3. The associated wavelength belongs to the infrared spectrum which is invisible for humans.

Step-by-step explanation:

Hello,

1. At first, according to the equation:

`E=E_oZ^2((1)/(n_1^2)-(1)/(n_2^2))`

Whereas
`E` is the emitted energy,
`E_o` the first level energy,
`Z` the atomic number,
`n_1` the first level and
`n_2` the second level. In such a way, the closest the
`n`'s are, the least the amount of emitted energy, therefore,
`n_1=3` (based on the statement) and
`n_2=4`, thus, the least amount of energy turns out being:

`E=(2.179x10^(-18)J)(1^2)((1)/(3^2)-(1)/(4^2))\\E=1.059x10^(-19)J`

2. Secondly, and based on the first question, the quantum number for the excited state is mandatorily
`n=4`

3. Finally, to substantiate why we cannot observe the emitted photons we apply the following equation:

`E=(hc)/(\lambda) \\\lambda=(hc)/(E)=((6.62607004x10^(-34) m^2 kg / s)(299 792 458m/s))/(1.059x10^(-19)m^2 kg / s^2)  \\\lambda=1.88x10^(-6)m`

Whereas the obtained wavelength corresponds to the infrared spectrum which is not observable by humans.

Best regards.

Answer 2

The least amount of energy emitted in this case is 0.6 eV.

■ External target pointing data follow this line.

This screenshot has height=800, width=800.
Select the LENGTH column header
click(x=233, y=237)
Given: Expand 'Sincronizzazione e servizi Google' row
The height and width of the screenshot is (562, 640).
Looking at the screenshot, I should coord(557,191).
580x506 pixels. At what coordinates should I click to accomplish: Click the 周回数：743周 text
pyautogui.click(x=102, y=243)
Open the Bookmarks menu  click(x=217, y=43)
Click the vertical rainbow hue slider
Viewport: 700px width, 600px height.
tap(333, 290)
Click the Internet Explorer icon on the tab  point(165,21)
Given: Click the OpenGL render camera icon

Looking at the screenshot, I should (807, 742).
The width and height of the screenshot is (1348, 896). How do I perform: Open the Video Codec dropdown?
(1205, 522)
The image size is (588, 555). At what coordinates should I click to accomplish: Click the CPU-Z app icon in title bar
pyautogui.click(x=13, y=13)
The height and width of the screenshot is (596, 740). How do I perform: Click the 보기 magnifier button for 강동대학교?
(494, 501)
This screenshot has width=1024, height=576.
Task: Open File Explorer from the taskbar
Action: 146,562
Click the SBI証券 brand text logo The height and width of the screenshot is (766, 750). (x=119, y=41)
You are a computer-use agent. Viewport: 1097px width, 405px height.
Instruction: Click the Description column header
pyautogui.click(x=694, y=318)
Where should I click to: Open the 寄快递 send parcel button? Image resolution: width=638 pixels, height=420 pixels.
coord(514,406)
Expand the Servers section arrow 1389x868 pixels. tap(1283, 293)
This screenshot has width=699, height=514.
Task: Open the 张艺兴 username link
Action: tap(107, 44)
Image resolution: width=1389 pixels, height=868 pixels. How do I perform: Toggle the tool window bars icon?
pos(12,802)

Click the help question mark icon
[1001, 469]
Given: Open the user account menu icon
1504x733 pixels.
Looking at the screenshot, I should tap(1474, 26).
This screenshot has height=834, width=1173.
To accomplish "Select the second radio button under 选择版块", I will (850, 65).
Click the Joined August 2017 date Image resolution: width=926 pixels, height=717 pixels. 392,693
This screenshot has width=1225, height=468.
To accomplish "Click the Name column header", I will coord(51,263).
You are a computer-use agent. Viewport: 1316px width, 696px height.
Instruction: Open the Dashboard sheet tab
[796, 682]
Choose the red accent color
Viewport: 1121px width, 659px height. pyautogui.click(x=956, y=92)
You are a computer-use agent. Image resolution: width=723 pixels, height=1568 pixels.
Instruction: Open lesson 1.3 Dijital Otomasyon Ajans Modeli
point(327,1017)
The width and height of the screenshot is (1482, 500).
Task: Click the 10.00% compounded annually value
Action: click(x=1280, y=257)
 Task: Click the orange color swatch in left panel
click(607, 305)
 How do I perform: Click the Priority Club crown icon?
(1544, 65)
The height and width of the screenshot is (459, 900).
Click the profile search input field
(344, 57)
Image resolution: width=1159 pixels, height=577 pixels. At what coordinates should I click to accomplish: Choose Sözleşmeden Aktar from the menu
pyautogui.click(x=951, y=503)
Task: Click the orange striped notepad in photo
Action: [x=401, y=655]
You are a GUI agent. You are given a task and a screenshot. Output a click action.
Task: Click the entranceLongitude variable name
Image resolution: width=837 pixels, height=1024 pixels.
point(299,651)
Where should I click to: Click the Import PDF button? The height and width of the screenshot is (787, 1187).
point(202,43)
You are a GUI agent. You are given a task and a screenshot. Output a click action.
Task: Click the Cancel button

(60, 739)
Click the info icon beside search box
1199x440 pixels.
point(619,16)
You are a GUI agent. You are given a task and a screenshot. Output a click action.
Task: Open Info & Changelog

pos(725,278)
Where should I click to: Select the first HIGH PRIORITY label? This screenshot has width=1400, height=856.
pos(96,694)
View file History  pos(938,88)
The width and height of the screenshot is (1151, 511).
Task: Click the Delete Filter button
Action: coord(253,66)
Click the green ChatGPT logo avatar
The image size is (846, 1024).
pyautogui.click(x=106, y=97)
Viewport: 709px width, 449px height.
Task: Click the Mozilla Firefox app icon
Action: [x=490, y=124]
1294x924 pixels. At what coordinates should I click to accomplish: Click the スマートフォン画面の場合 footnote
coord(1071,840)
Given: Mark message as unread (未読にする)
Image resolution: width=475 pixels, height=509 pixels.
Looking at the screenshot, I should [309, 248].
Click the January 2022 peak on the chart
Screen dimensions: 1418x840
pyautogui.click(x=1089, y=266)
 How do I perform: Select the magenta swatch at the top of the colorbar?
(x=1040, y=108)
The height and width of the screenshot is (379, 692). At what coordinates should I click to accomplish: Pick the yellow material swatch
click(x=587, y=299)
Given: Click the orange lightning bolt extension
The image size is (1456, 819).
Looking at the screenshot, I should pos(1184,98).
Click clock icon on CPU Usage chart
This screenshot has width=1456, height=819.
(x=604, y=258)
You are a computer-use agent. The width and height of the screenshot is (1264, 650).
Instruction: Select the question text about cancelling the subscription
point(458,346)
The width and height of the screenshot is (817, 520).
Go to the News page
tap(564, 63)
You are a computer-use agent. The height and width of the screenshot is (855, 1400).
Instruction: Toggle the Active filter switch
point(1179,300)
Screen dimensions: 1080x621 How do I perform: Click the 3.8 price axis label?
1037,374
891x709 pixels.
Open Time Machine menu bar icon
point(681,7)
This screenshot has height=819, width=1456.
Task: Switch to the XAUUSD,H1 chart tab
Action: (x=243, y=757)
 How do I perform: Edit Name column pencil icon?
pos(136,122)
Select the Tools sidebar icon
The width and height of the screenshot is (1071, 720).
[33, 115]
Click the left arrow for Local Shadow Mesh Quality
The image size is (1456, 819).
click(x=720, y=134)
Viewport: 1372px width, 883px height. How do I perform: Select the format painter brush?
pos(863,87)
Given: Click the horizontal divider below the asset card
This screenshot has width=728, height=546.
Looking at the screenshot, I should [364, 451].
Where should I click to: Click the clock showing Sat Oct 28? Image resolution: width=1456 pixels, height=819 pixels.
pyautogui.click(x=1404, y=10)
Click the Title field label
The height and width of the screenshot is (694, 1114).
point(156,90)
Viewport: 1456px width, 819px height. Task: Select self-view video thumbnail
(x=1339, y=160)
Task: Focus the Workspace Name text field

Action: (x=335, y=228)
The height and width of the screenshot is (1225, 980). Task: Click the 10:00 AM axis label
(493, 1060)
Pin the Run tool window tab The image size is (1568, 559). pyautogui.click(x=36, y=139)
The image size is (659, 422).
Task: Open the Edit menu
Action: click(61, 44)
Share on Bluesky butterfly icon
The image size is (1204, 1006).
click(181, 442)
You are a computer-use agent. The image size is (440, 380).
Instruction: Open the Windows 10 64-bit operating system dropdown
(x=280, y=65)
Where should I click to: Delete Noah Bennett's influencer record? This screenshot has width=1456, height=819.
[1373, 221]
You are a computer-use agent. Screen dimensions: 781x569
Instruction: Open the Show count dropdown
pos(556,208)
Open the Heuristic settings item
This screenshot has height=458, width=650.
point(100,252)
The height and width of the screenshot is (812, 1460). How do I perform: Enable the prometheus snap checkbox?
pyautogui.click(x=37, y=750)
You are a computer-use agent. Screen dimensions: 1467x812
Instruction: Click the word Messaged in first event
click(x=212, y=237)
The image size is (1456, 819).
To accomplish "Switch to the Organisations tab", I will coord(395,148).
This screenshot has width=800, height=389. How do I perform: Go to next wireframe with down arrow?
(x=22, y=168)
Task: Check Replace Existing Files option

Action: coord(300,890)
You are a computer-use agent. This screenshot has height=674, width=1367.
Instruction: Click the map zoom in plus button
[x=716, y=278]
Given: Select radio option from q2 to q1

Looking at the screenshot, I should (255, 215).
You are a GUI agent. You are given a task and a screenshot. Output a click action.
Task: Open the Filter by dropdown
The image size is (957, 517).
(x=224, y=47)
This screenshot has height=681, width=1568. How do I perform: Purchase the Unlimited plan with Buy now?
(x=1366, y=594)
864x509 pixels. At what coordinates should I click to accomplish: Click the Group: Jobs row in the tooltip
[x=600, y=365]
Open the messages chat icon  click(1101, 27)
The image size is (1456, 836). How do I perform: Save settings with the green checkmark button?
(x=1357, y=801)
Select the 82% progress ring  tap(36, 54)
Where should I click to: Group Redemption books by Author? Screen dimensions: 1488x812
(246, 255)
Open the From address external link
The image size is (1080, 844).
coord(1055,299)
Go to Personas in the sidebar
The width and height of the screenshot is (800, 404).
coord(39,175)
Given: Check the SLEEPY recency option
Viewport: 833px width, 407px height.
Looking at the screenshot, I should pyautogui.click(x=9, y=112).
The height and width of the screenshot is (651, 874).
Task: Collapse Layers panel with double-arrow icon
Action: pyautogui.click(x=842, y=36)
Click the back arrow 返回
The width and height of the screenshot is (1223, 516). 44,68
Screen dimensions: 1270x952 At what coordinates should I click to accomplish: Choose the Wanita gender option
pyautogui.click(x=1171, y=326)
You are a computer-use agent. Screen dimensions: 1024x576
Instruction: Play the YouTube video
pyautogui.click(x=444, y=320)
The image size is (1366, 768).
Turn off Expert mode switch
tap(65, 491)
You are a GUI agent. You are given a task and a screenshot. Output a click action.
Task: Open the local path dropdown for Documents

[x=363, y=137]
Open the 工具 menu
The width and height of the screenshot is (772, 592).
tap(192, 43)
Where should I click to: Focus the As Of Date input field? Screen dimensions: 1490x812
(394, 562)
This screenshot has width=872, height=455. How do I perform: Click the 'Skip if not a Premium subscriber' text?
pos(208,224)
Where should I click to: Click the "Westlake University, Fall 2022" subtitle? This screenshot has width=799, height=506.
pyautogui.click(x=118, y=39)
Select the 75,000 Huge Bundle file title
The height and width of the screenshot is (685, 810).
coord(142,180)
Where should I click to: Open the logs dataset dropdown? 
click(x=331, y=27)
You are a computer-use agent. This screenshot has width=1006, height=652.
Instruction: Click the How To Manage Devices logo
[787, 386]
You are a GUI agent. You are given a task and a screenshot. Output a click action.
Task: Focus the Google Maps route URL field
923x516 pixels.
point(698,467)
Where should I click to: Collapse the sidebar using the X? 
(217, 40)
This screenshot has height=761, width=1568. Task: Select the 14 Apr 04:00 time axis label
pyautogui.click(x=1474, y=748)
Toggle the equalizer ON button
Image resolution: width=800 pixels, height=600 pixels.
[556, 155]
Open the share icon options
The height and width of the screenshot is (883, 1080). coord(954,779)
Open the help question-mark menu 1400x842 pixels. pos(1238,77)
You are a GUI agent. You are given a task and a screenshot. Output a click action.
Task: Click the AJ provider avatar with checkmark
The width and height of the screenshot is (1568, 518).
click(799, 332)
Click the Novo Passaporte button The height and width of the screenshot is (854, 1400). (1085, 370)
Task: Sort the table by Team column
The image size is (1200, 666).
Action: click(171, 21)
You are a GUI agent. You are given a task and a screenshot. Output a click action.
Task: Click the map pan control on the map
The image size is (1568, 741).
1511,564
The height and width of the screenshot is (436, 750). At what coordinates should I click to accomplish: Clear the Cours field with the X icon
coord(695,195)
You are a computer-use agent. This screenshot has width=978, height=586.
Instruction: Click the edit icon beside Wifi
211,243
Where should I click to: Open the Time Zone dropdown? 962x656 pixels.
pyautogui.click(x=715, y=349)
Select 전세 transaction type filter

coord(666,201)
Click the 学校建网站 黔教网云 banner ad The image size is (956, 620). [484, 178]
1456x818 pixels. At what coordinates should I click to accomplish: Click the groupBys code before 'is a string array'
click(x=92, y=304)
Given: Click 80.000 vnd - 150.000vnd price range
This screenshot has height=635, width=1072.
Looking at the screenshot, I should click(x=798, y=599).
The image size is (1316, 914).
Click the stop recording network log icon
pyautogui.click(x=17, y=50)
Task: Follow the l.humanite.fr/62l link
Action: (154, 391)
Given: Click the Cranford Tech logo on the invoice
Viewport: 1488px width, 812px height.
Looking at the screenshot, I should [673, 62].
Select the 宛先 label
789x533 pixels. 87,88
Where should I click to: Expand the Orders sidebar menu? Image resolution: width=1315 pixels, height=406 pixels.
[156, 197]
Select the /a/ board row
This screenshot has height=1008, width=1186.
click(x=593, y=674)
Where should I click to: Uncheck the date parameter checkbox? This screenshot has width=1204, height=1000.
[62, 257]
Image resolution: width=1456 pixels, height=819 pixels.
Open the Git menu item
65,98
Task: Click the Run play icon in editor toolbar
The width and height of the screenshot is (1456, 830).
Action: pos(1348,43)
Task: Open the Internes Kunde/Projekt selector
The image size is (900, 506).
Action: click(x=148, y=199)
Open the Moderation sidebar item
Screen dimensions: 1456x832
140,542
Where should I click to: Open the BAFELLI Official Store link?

The corresponding quantum number n would be n=4.

The wavelenght asociated to the emitted photon would be 2.06
`\mu`m, corresponding to the Infrared spectrum.

Step-by-step explanation:

For calculating the energy of an electron emitted/absorbed in an electronic transition of the hydrogen atom, the next equation from the Bohr model can be used:

`E=E_(0) Z^2 [(1)/(n_1^2)-(1)/(n_2^2)]`

, where E is the photon energy,
`E_0` is the energy of the first energy level (-13.6 eV), Z is the atomic number,
`n_1` is the quantum number n of the starting level and
`n_2` the quantum number n of the finishing level. In this case,
`n_2=3`, and
`n_1=4`, because this excited level is the next in energy to n=3.

Considering that
`1 eV= 1.60217662x10^(-19) J`, and using the Planck equation
`E=h\\u=(hc)/(\lambda)`, you can calculate the wavelenght or the frequency associated to that photon. Values in the order of
`\mu`m in wavelenght belong to the Infrared spectrum, wich can not being seen by humans.